[TASK INSTRUCTIONS]
After locating the line containing "Given: Click the 电脑装配网 watermark text" in the entries below, please write out that line and the rest through the end exactly. Omit pictures.

[TASK MATERIAL]
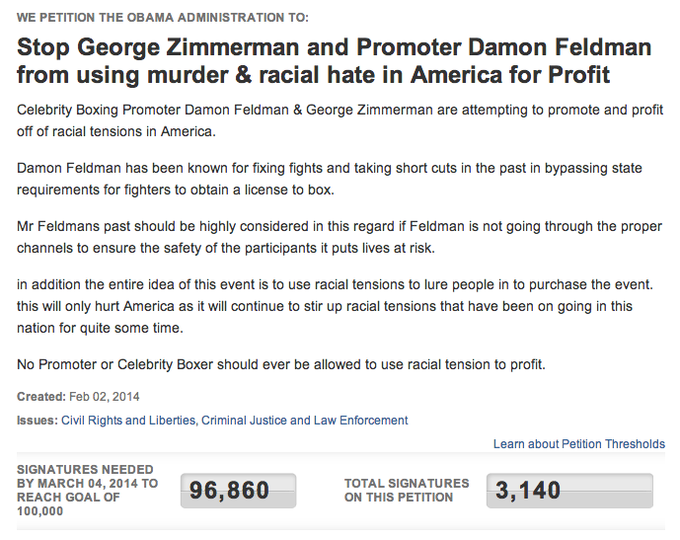Click the 3,140 total signatures counter
Screen dimensions: 680x540
tap(569, 491)
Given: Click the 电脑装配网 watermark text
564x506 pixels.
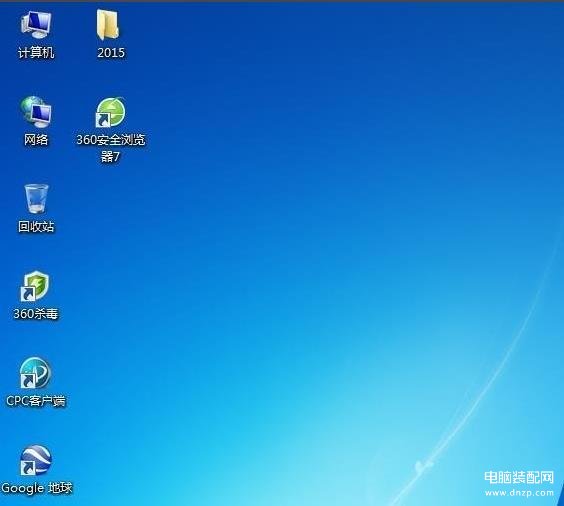Looking at the screenshot, I should click(x=519, y=478).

[RESPONSE AREA]
Given: Click the 电脑装配网 watermark text
564x506 pixels.
Looking at the screenshot, I should click(x=519, y=478).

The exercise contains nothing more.